▶ Document excerpt
As previously noted, the new renovation and addition of the foreign Buddha halls preceded the BRI and was officially designated to mark the symbolic importance of the ancient cultural relations between these countries and China. Yet, since the BRI was introduced, the state’s attention to the potential of the temple has grown. The foreign halls are not solely intended for Chinese Buddhists to learn about other Buddhist countries, but are also aimed at Chinese and foreign tourists. In 2017, Luoyang was designated as a pilot zone of the Henan Free Trade Zone (河南自贸区, Henan zimaoqu).

A plan for a China-Europe rail service was issued, emphasizing the strategic location of Luoyang on the Silk Road. Luoyang Airport was further expanded in 2021, adding routes from Japan, Thailand, and Vietnam for direct flights to the city. Furthermore, a comprehensive discussion on the future of Metro Line 1 aims to make it more accessible for international arrivals, with a direct metro line from the city centre to the temple (Guo 2019).

The profound significance of this temple for researchers delving into the realms of cultural heritage and tourism comes into full focus when placed within the sweeping vista of the broader tourism industry. Recent transformations echoing across South, Southeast, and East Asia have spearheaded a resounding resurgence: the dawn of Buddhist tourism. This cultural evolution entails a profound reimagining of the essence and importance of sites interwoven with the tapestry of Buddhism. Governments within these regions are embarking on a trajectory in which Buddhism’s embrace extends to encompass a tapestry woven with threads of nation-state ideologies, engendering an all-encompassing interpretation of this venerable tradition (Bruntz and Shedneck 2020, 1).

▶ Source data
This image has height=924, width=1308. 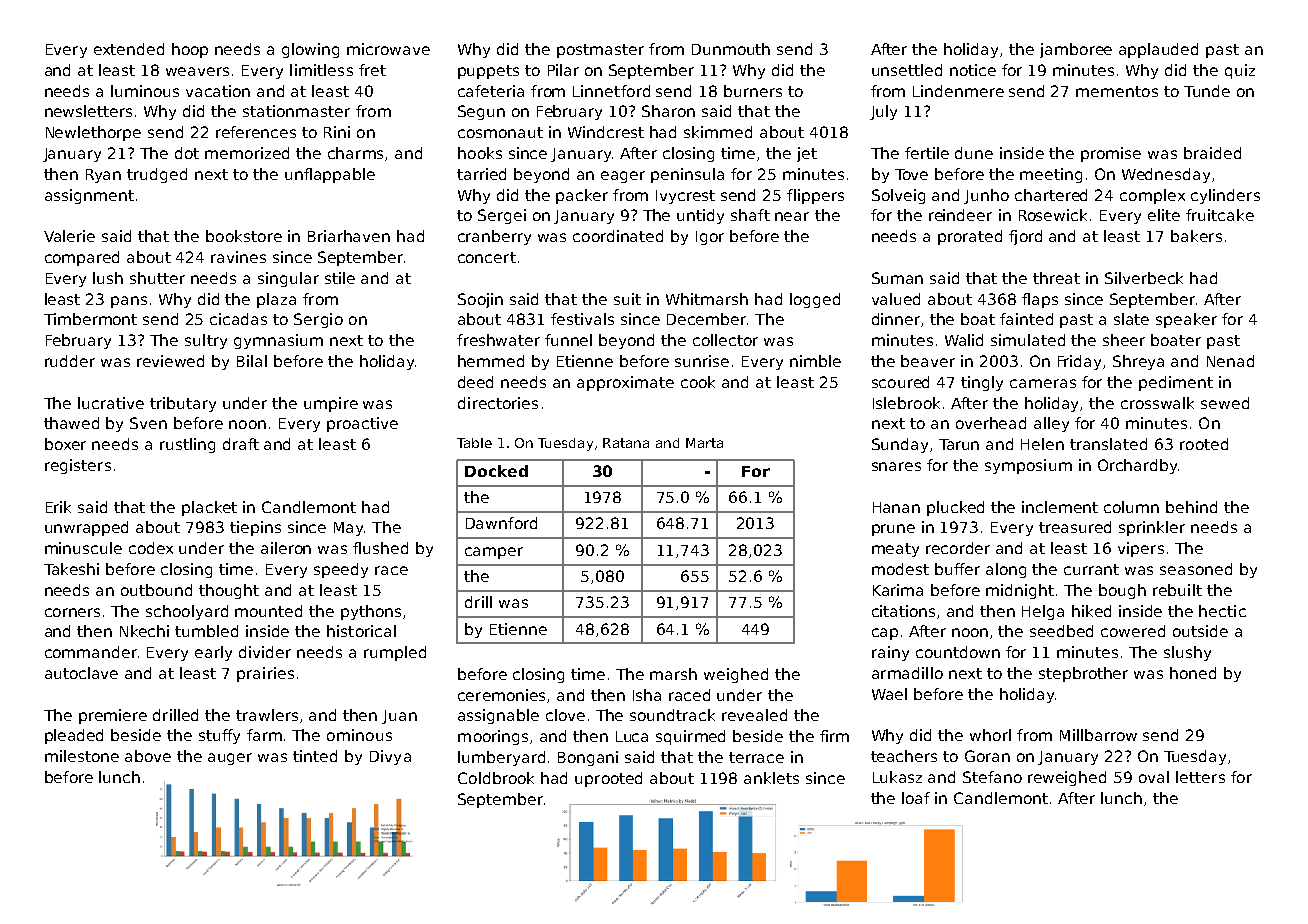 What do you see at coordinates (704, 443) in the image?
I see `Marta` at bounding box center [704, 443].
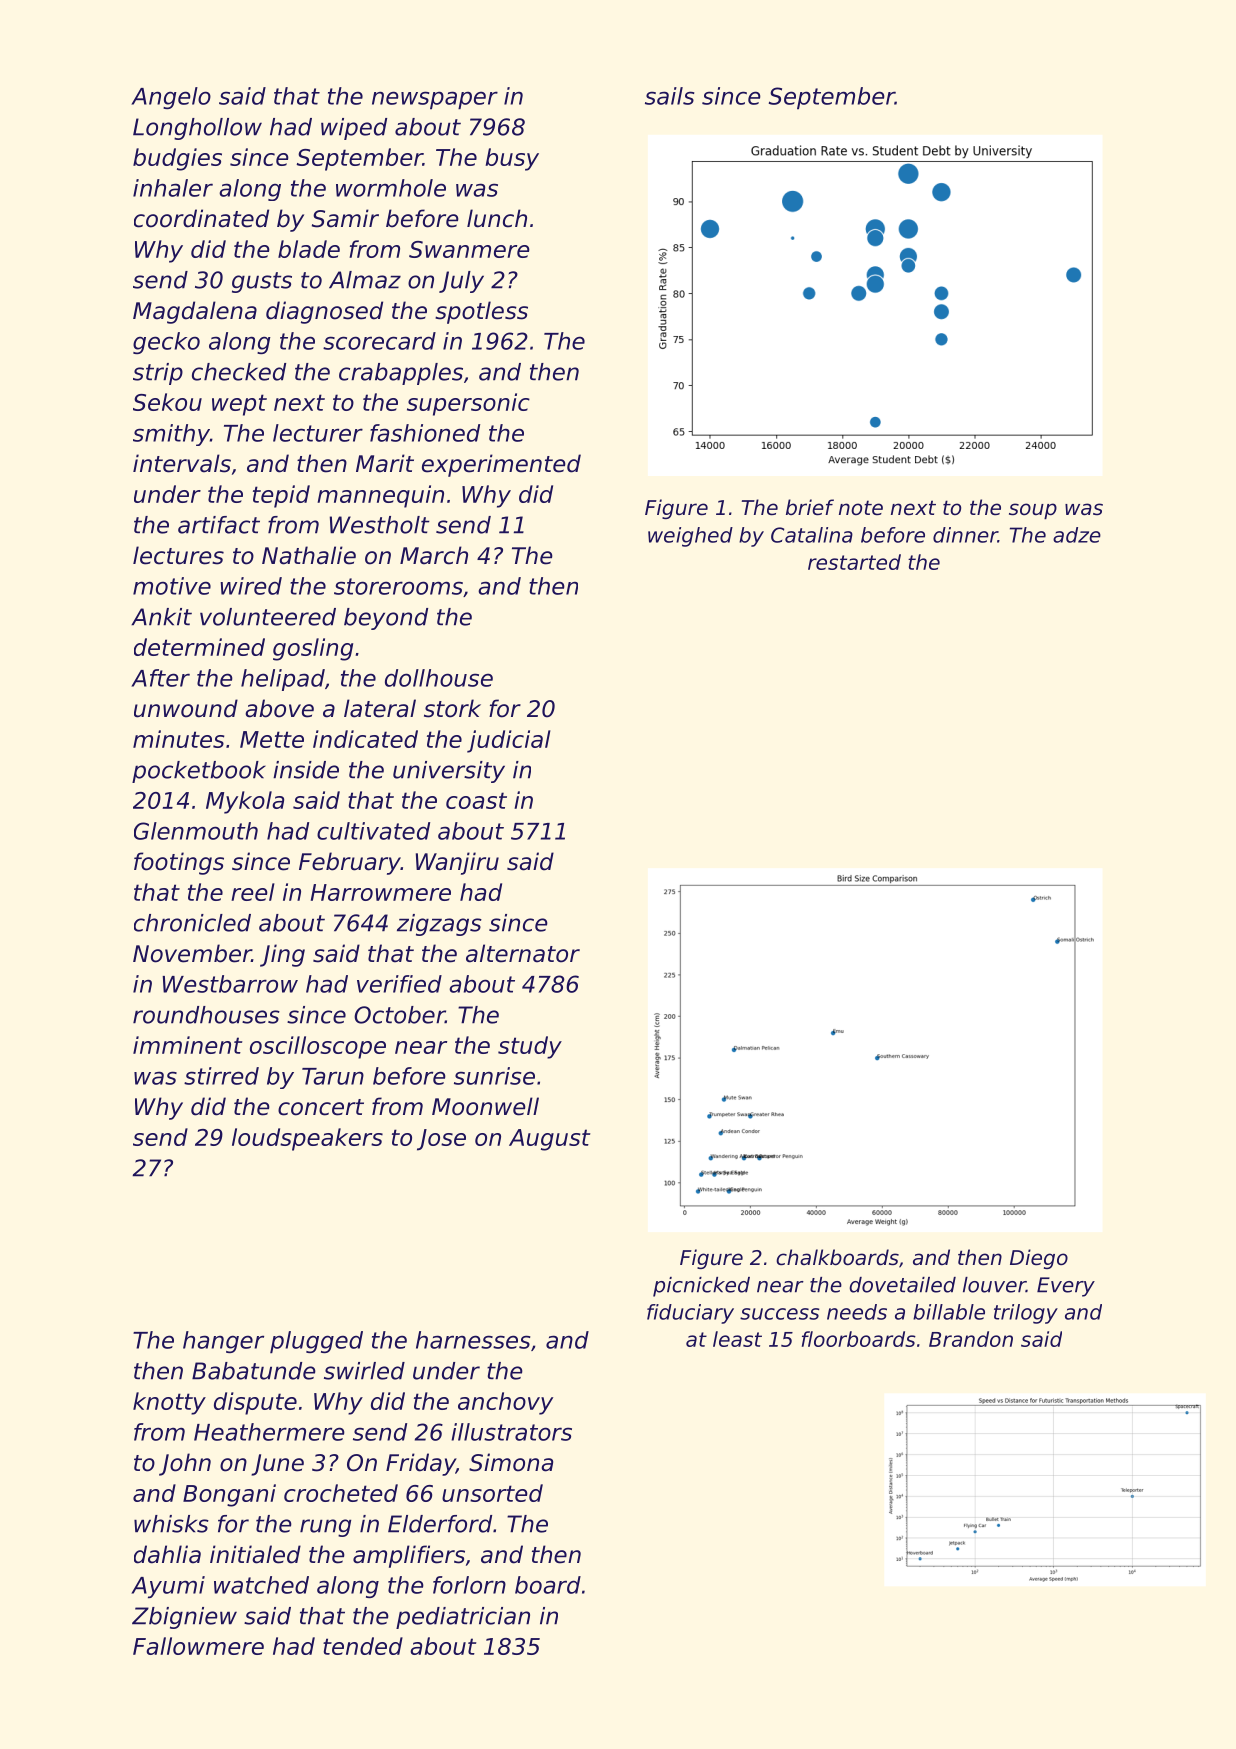 The height and width of the screenshot is (1749, 1236). I want to click on sails, so click(670, 96).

▶ What the task asks
Retype the passage on Luoyang and Buddhist tourism between "As previously noted, the" and "(河南自贸区, Henan zimaoqu).", inclusive. Work from the passage on Luoyang and Buddhist tourism only, not from the listing.

▶ Answer to this exercise
As previously noted, the new renovation and addition of the foreign Buddha halls preceded the BRI and was officially designated to mark the symbolic importance of the ancient cultural relations between these countries and China. Yet, since the BRI was introduced, the state’s attention to the potential of the temple has grown. The foreign halls are not solely intended for Chinese Buddhists to learn about other Buddhist countries, but are also aimed at Chinese and foreign tourists. In 2017, Luoyang was designated as a pilot zone of the Henan Free Trade Zone (河南自贸区, Henan zimaoqu).